TO DO
Please reproduce the data starting at the line that contains "Given: Point to" and ending with the line that contains "Looking at the", requests included, scaling every coordinate in the answers by 0.5 and rounding to whole numbers with halves going up. Return only those lines and omit the pictures.

* START DATA SHOWN *

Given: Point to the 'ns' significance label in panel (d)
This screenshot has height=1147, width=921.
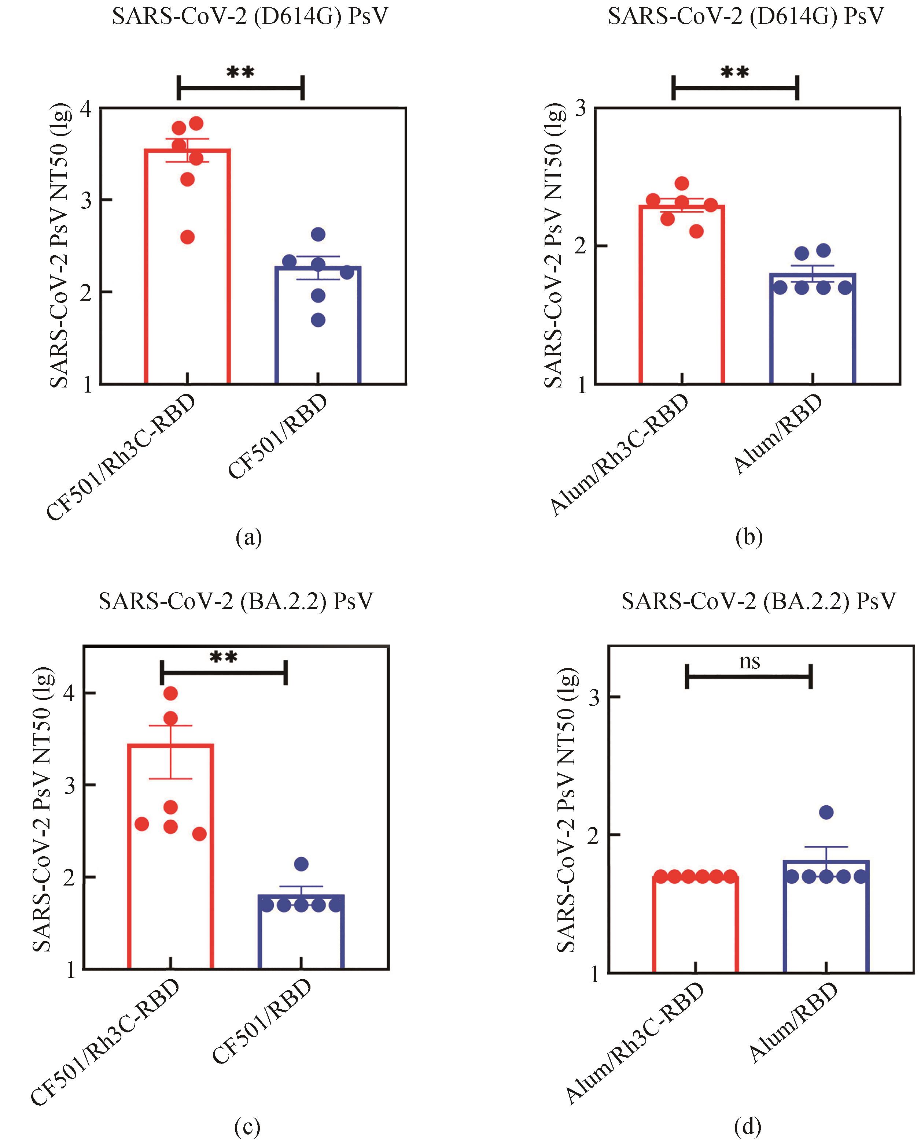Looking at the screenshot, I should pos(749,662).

* END DATA SHOWN *
* START DATA SHOWN *

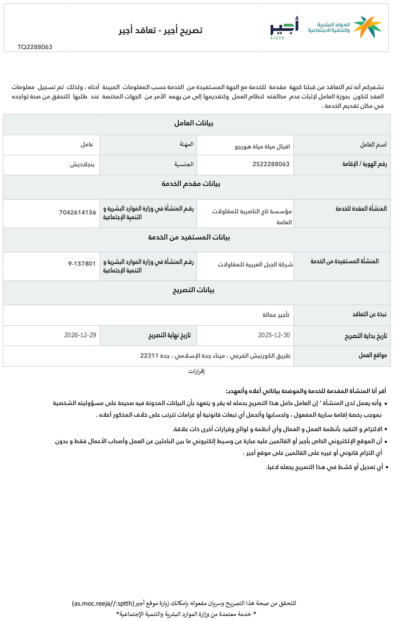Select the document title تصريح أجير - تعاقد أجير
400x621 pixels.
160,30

* END DATA SHOWN *

RESPONSE TO THIS TASK
Given: Point to the 'ns' significance label in panel (d)
This screenshot has height=1147, width=921.
Looking at the screenshot, I should pos(375,331).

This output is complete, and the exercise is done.